The Search Warrant cannot survive scrutiny under the heightened particular exactitude standard required by the presence of the First Amendment issues. It fails to identify with the required particularity what will be seized by the government. It also fails to provide DreamHost with any assurance that the government will return or destroy the large portion of the information irrelevant to the government’s criminal case or cases. These features render the Search Warrant unreasonable under the Fourth Amendment. In addition, the Search Warrant violates the privacy protections of the Privacy Protection Act, a statute enacted specifically to address such instances, and is without a jurisdictional basis.

Finally, here’s Ken White of the excellent legal blog Popehat:

The Department of Justice initially used subpoenas to DreamHost to seek subscriber information about who ran the site. That’s fairly straightforward. But then they doubled down. They obtained a search warrant for an extremely broad array of data related to the site, including all stored records of access to the site or communications with the site. As written, it seems to demand data including the IP addresses of everyone who ever accessed the site and the content of every site visitor’s question or comment submitted through the site’s comment form, as well as all emails sent to or through the web site. The Department of Justice has filed a motion in the DC court where charges are pending to compel DreamHost to respond, and DreamHost has filed an opposition articulating its objections to the warrant.

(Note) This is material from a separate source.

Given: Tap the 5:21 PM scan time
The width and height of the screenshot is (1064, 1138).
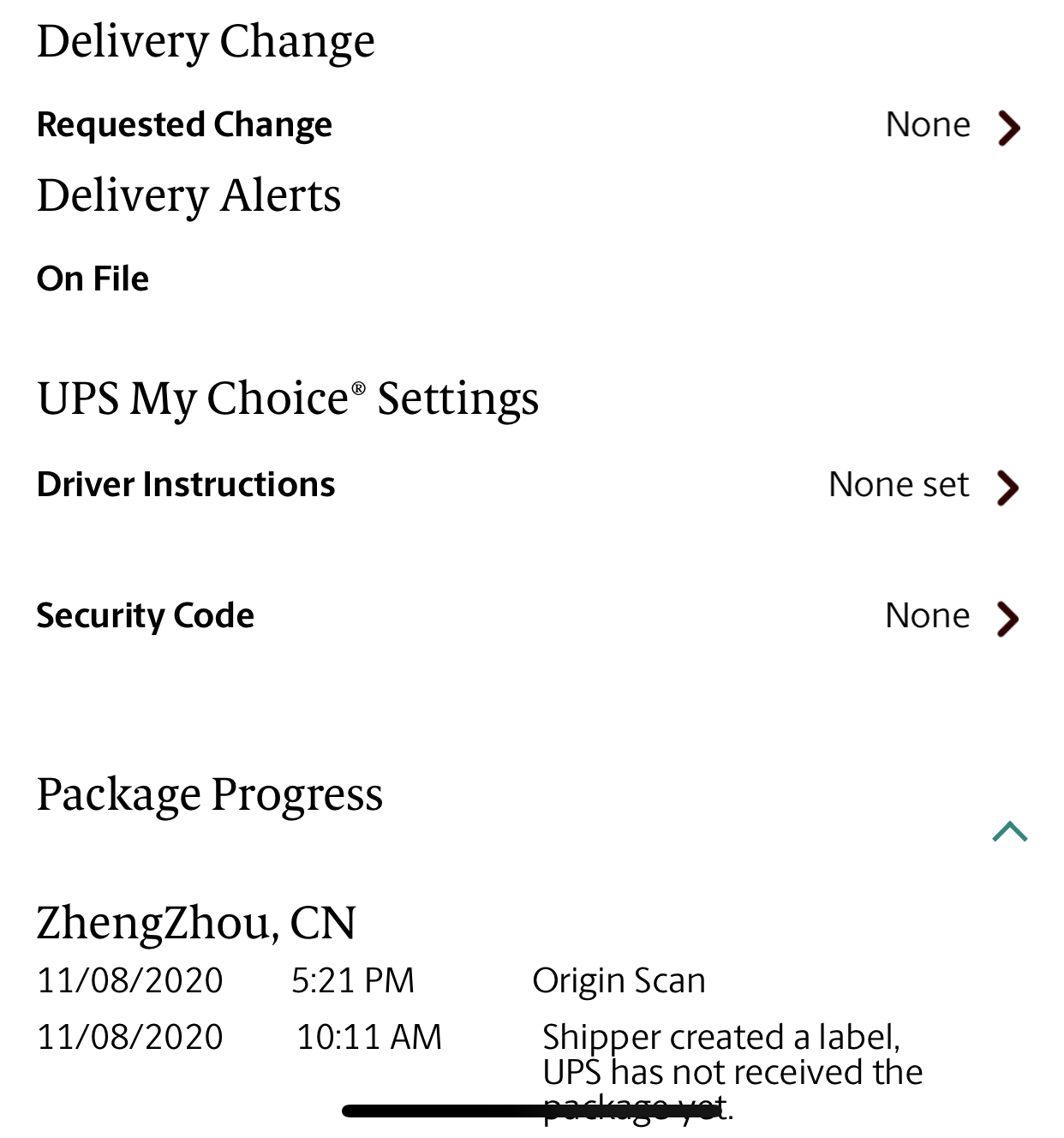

DreamHost’s brief illuminates the key issues: the search warrant is dangerously overbroad, and implicates protected speech. The Department of Justice isn’t just seeking communications by the defendants in its case. It’s seeking the records of every single contact with the site — the IP address and other details of every American opposed enough to Trump to visit the site and explore political activism. It seeks the communications with and through the site of everyone who visited and commented, whether or not that communication is part of a crime or just political expression about the President of the United States. The government has made no effort whatsoever to limit the warrant to actual evidence of any particular crime. If you visited the site, if you left a message, they want to know who and where you are — whether or not you did anything but watch TV on inauguration day. This is chilling, particularly when it comes from an administration that has expressed so much overt hostility to protesters, so relentlessly conflated all protesters with those who break the law, and so deliberately framed America as being at war with the administration’s domestic enemies. 

There’s a hearing on the Department of Justice’s motion on Friday. I’ll keep an eye on the case. You should too, and please spread the word that this is what the government is trying to do.

We should all take a moment to thank DreamHost for its courageous stance. We should also take the opportunity to condemn senseless acts of violence encouraged by anyone, regardless of political affiliation. They are foolishly (or intentionally) playing right into the hands of those who wish to oppress us.